> _What to do_: Copy the lines of the listing below word for word, from the line containing "Select the Attribute(n)" through the line containing "Click the ChatGPT", with both of those lines included.

> _Entries supplied_:
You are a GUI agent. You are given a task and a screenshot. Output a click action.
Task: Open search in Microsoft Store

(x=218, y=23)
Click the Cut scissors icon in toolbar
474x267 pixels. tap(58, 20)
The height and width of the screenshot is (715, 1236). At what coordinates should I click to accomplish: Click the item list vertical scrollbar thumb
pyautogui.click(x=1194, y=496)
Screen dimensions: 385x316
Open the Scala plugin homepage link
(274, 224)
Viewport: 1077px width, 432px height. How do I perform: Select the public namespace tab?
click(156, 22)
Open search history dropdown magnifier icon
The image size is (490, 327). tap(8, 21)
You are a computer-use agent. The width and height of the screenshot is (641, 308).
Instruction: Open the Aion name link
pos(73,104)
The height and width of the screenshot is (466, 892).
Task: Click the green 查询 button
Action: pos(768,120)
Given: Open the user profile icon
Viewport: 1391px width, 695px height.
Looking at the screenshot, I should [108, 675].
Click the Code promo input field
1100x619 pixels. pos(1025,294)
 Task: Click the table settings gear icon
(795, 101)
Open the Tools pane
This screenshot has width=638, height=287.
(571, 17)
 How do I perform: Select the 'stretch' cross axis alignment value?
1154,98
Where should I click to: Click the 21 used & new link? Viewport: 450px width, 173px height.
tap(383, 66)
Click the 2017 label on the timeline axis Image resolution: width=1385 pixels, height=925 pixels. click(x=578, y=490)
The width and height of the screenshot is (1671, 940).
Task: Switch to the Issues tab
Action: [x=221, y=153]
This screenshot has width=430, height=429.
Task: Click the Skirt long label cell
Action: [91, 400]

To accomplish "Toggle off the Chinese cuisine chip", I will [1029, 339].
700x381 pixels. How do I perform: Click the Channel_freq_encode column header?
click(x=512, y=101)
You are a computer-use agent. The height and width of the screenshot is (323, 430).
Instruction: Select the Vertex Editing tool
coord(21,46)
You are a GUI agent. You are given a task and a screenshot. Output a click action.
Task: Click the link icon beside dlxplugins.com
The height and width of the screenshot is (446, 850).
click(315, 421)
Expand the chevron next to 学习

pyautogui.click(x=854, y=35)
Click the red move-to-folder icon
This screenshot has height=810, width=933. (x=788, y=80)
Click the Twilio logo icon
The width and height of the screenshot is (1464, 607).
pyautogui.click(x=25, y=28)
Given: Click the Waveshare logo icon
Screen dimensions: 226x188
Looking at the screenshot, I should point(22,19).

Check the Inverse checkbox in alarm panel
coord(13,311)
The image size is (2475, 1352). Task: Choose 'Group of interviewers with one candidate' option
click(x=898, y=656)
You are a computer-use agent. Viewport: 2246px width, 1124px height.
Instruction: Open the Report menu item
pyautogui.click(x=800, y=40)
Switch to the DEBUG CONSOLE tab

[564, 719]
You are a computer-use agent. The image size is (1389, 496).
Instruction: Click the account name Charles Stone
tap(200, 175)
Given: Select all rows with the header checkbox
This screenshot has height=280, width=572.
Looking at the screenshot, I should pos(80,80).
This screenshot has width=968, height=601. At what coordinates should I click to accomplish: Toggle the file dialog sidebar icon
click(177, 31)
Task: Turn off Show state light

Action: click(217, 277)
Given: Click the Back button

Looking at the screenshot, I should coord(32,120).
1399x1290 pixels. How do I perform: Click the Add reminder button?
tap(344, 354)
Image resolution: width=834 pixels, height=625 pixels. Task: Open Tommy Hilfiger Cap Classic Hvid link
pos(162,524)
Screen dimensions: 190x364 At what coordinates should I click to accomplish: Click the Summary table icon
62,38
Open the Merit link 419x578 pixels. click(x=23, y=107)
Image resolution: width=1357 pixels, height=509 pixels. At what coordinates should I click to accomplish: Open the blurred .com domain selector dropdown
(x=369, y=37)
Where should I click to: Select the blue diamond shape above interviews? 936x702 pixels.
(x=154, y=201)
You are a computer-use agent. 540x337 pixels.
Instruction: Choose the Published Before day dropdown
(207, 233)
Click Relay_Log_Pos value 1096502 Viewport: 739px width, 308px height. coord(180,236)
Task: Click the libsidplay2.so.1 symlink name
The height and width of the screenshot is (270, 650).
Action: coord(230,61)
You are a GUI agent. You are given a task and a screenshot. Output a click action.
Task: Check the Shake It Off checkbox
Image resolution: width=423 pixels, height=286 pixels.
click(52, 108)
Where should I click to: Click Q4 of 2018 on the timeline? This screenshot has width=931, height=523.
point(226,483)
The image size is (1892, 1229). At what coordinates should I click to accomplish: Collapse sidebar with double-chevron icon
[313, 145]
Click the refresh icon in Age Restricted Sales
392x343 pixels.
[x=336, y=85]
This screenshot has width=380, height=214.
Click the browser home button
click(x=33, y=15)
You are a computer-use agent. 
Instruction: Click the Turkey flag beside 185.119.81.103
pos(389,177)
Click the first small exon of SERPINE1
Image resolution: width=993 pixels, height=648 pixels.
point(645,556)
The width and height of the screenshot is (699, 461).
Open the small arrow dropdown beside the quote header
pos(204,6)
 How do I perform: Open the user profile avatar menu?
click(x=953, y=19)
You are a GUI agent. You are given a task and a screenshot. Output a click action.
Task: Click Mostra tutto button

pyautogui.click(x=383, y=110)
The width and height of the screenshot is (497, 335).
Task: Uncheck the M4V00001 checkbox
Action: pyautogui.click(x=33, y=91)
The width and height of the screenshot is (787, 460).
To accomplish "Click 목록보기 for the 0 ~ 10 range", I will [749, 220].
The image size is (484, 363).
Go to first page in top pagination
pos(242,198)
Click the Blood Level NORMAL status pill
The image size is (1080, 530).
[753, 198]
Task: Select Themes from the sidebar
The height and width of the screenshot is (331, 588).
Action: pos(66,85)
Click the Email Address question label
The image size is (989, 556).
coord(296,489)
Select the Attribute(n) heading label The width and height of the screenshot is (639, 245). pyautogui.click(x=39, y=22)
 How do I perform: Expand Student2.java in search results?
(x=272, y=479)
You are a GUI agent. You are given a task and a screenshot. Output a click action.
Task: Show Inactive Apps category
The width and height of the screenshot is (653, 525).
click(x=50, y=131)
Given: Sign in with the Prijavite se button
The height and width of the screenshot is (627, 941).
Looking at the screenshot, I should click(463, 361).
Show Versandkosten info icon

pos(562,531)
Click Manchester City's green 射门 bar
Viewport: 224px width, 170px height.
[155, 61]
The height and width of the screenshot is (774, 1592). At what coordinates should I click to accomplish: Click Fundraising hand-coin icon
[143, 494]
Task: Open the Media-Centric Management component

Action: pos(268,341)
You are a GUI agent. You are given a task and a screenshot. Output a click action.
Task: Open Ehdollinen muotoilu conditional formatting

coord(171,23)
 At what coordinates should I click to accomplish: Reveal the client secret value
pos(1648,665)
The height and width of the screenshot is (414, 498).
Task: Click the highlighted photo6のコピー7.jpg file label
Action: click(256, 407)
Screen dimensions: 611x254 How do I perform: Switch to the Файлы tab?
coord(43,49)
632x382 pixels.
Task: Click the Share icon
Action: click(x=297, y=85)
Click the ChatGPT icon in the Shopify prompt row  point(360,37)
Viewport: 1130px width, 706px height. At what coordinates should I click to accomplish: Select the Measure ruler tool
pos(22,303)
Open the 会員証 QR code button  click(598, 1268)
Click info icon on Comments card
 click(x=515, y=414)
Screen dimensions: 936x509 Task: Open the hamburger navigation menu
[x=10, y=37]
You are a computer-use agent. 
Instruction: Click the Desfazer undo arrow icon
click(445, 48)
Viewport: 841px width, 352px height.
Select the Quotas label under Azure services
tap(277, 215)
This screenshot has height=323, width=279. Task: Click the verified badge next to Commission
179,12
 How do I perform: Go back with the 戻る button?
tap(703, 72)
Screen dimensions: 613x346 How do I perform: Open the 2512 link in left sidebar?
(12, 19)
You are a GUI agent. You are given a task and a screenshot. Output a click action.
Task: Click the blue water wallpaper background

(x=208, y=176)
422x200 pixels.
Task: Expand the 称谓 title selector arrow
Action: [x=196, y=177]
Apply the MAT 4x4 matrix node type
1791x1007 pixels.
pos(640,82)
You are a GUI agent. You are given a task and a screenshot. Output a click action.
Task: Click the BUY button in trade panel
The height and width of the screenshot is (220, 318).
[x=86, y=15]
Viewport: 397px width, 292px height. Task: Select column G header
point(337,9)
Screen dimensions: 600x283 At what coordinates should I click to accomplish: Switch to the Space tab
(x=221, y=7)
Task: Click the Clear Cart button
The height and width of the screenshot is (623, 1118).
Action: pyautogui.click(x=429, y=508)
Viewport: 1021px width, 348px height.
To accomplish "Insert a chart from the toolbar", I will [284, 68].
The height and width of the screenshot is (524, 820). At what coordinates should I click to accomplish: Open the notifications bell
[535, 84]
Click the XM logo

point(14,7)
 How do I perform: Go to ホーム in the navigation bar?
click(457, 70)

> _Response for this exercise_:
Select the Attribute(n) heading label The width and height of the screenshot is (639, 245). pyautogui.click(x=39, y=22)
 How do I perform: Expand Student2.java in search results?
(x=272, y=479)
You are a GUI agent. You are given a task and a screenshot. Output a click action.
Task: Show Inactive Apps category
The width and height of the screenshot is (653, 525).
click(x=50, y=131)
Given: Sign in with the Prijavite se button
The height and width of the screenshot is (627, 941).
Looking at the screenshot, I should click(463, 361).
Show Versandkosten info icon

pos(562,531)
Click Manchester City's green 射门 bar
Viewport: 224px width, 170px height.
[155, 61]
The height and width of the screenshot is (774, 1592). At what coordinates should I click to accomplish: Click Fundraising hand-coin icon
[143, 494]
Task: Open the Media-Centric Management component

Action: pos(268,341)
You are a GUI agent. You are given a task and a screenshot. Output a click action.
Task: Open Ehdollinen muotoilu conditional formatting

coord(171,23)
 At what coordinates should I click to accomplish: Reveal the client secret value
pos(1648,665)
The height and width of the screenshot is (414, 498).
Task: Click the highlighted photo6のコピー7.jpg file label
Action: click(256, 407)
Screen dimensions: 611x254 How do I perform: Switch to the Файлы tab?
coord(43,49)
632x382 pixels.
Task: Click the Share icon
Action: click(x=297, y=85)
Click the ChatGPT icon in the Shopify prompt row  point(360,37)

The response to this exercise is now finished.